Given records: Begin

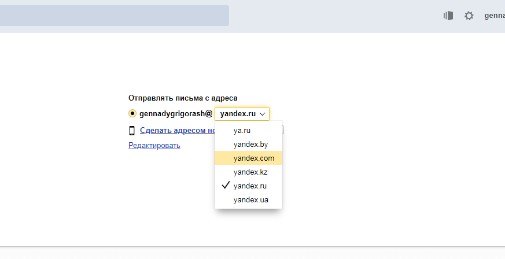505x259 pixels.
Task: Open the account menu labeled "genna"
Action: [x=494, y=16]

Given records: End
Given records: Begin

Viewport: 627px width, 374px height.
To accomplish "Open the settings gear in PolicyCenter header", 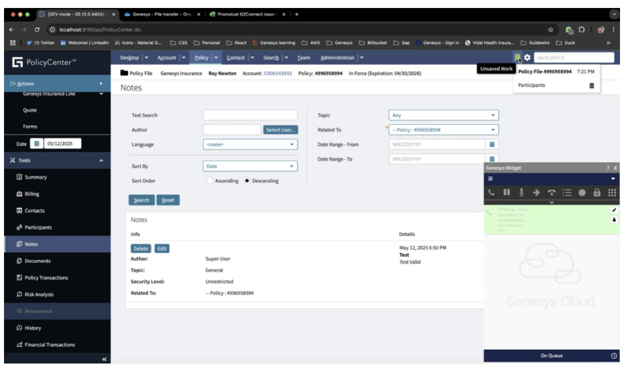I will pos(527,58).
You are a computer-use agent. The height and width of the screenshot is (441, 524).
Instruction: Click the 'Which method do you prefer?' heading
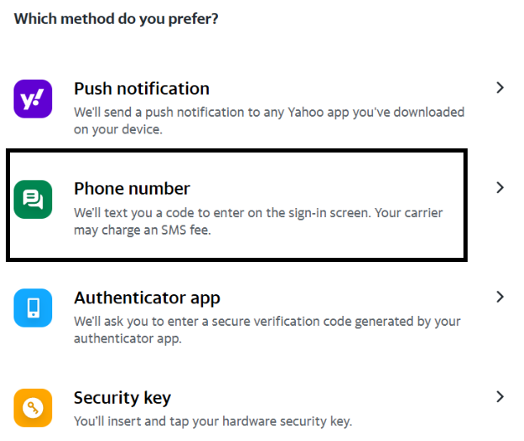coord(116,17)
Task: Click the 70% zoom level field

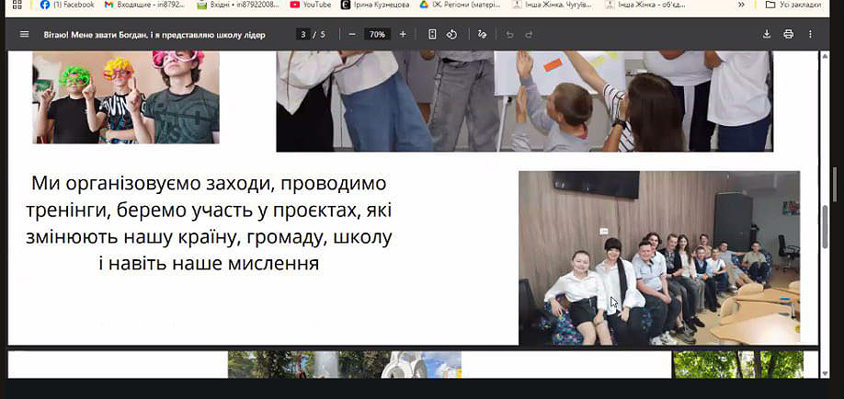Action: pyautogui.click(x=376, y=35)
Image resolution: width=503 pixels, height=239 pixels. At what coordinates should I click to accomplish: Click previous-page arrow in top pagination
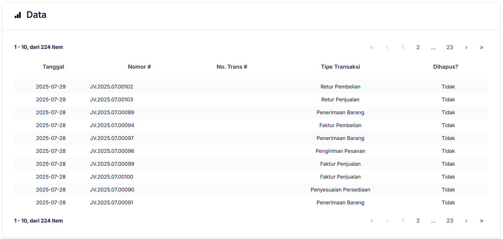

Given records: End

What to work on:
Out of the records above, return only the lines from the one with "You are a computer-use" through the one with "Image resolution: width=503", exactly, and none of the pictures.

Task response:
You are a computer-use agent. The height and width of the screenshot is (441, 524).
Instruction: Click the 'Which method do you prefer?' heading
coord(116,17)
Task: Click the 70% zoom level field

Action: pyautogui.click(x=376, y=35)
Image resolution: width=503 pixels, height=239 pixels. At what coordinates should I click to accomplish: Click previous-page arrow in top pagination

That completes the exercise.